Passage provided:
Snips vs Zanzito

There is a new player in town; Snips.

From my initial understanding, it seems a lot like Zanzito but runs on Raspberry Pi.

The similarities are…

  1. Uses MQTT to communicate
  2. Can do speech recognition
  3. Works without internet (except voice command. zanzito still needs internet for voice command to work).

However these are the pros and cons of Snips when compare to Zanzito.

Pros:

  1. STT done locally. Doesn’t need internet to work
  2. The statistic looks promising (I haven’t personally try it out yet)
  3. Can teach it to understand more complicated voice commands like “Brew me a strong cappuccino with skimmed milk and three extra sugars
  4. Can use any USB microphones that is supported by RPi (better hardware choices)

Cons:

  1. Doesn’t seem to have option to choose which TTS engine or what voice to use.
  2. Custom hot word detection not yet supported.
  3. Cannot use existing MQTT broker yet. Must use built in broker at the moment.
  4. More complicated to install compare to Zanzito.
  5. Bluetooth speaker support in RPi is hit and miss.
  6. RPi cannot work during power outage unless plug in to UPS (costly). Android phones or tablet already comes with battery that can work very long during power outage.

While I love Zanzito for its simplicity, generally I think Snips is more proper replacement for Alexa if the cons I listed here are addressed. What I foresee is Zanzito will remain the best companion in my Android phone but Snips might take the spot once taken by my Echo dots.

So what do you guys think?

I am hoping, once they have their MQTT broker situation fixed, that I will be able to run SNIPS on a Pi Zero W with a microphone attached, and connect that to HA. Which, if it works, would emulate an Echo dot quite closely.

Currently they specify a PI 3 as the supported hardware, but I think it would be worth trying.

1 Like

I think Zanzito is for the phone so very portable, Snips for a non movable pi3 acting as a Echo.

Two different programs

1 Like

Agree. I initially wanted to replace my echo with zanzito install in old tablets/phones. Now Snips seems more promising.

Although now with the new intercom feature of the Echo (and I think also soon the multiroom) for a 50$ object is hard to beat.

Yes I know SNIPS is not cloud based and you don’t have a powerful corporation in the house but … I will switch to SNIPS if I see very fast response and I find a good speaker/microphone system, which is very difficult to find as per the Echo quality

Yes. Echo mic is hard to beat.

This is a very good summary. Another (temporary) con, although not specifically in the comparison to Zanzito, would be no multi-zone/room support yet. They did say in a Reddit thread that it’s a planned feature, which I think would definitely help sell it to many more people.

1 Like

Fixed mqtt but without username and password

Other difference is the developer

Zanzito: you write, the developer answers in 1 hour, next day you have a fix.

Given data:
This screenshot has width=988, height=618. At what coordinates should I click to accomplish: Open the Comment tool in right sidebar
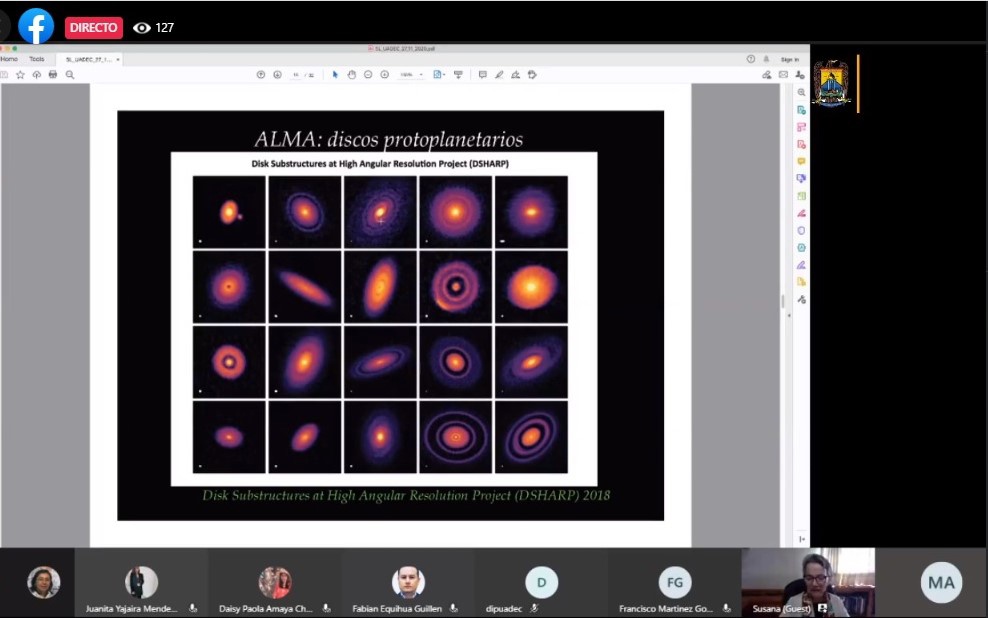[801, 161]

Requirements:
1: Write out the part of the Snips vs Zanzito thread from "While I love" to "my Echo dots." word for word.
2: In the Snips vs Zanzito thread, what hardware do the Snips developers currently specify as supported?
3: Carry on with the Snips vs Zanzito thread, starting right after its last sentence.
The data is separate from the Snips vs Zanzito thread.

Expected answers:
1:
While I love Zanzito for its simplicity, generally I think Snips is more proper replacement for Alexa if the cons I listed here are addressed. What I foresee is Zanzito will remain the best companion in my Android phone but Snips might take the spot once taken by my Echo dots.

2: A Pi 3.

3:
Snips: you write, the developer answers after 1 week, maybe after a month you have a fix

Crazy question, but not having looked too deeply into the snips setup, is there any way to use zanzito to transmit voice commands to the snips MQTT server and then let snips interpret and process the intents in HA? I’m looking into adding some Pi’s w/ mics, but would still prefer tablets for the visual option, as well as still being able to use my phone to command things when I’m out of the house.

1 Like

That’s what I’m interested in, too. Home Assistant is already able to receive transcribed speech from Chrome (mobile or desktop) for its conversation component. It seems arbitrary that snips requires its speech recognition engine to be used, when it could instead take text as input.

You absolutely can do that with snips.

mosquitto_pub -h SNIPS_MQTT_IP -p 1883 -t 'hermes/nlu/query' -m '{"input": "play christmas music"}'

Snips will parse that and go through the rest of the chain. Snips has 5 programs that communicate via mqtt so you can send various info at different points. For example, i cheat and use the audio server to play wav files generate by amazon polly to avoid using the pictts it uses by default.

1 Like

Well zanzito can do the voice recognition and send it as an mqtt message to snips as I detailed below. But zanzito uses google voice recognition so at that point you may as well look into using google voice assistant.

What would be more interesting to me is being able to send an arbitrary wav file to snips to be parsed. You could sort of do this using pulseaudio and piping something to the mic device.

But snips does support running just their audio engine on other linux servers, be them raspberry or not. The audio server actually pipes its output to mqtt but it doesn’t seem to really work in a quick test. I tried toggling the ASR on then piping to the audio server but not luck. This could definitely be done, but not sure it’s worth the effort to be honest. Snips would also need to be configured with a second siteid which isn;t documented yet.

Interesting idea. Ideally, I’m agnostic regarding which service handles the speech recognition, with migrating from MQTT triggered automations to intent based controls the goal. If I’m reading this correctly, will sending the voice command as a payload to hermes/nlu/query on the Snips MQTT server allow it to be parsed?

No, I haven’t figured out how to do that, although there are ways to do it. You could use pulse audio to handle the mic input which would allow you to send the audio from multiple sources into snips.

Hermes/nlu/query take text input, you could use the google asr to parse the audio and then send the text to snips.

Thanks, That’s what I was trying to say.

The snips component listens to the MQTT server you have configured in Home Assistant.
If you publish the Json to hermes/nlu/intentParsed, snips will pick it up.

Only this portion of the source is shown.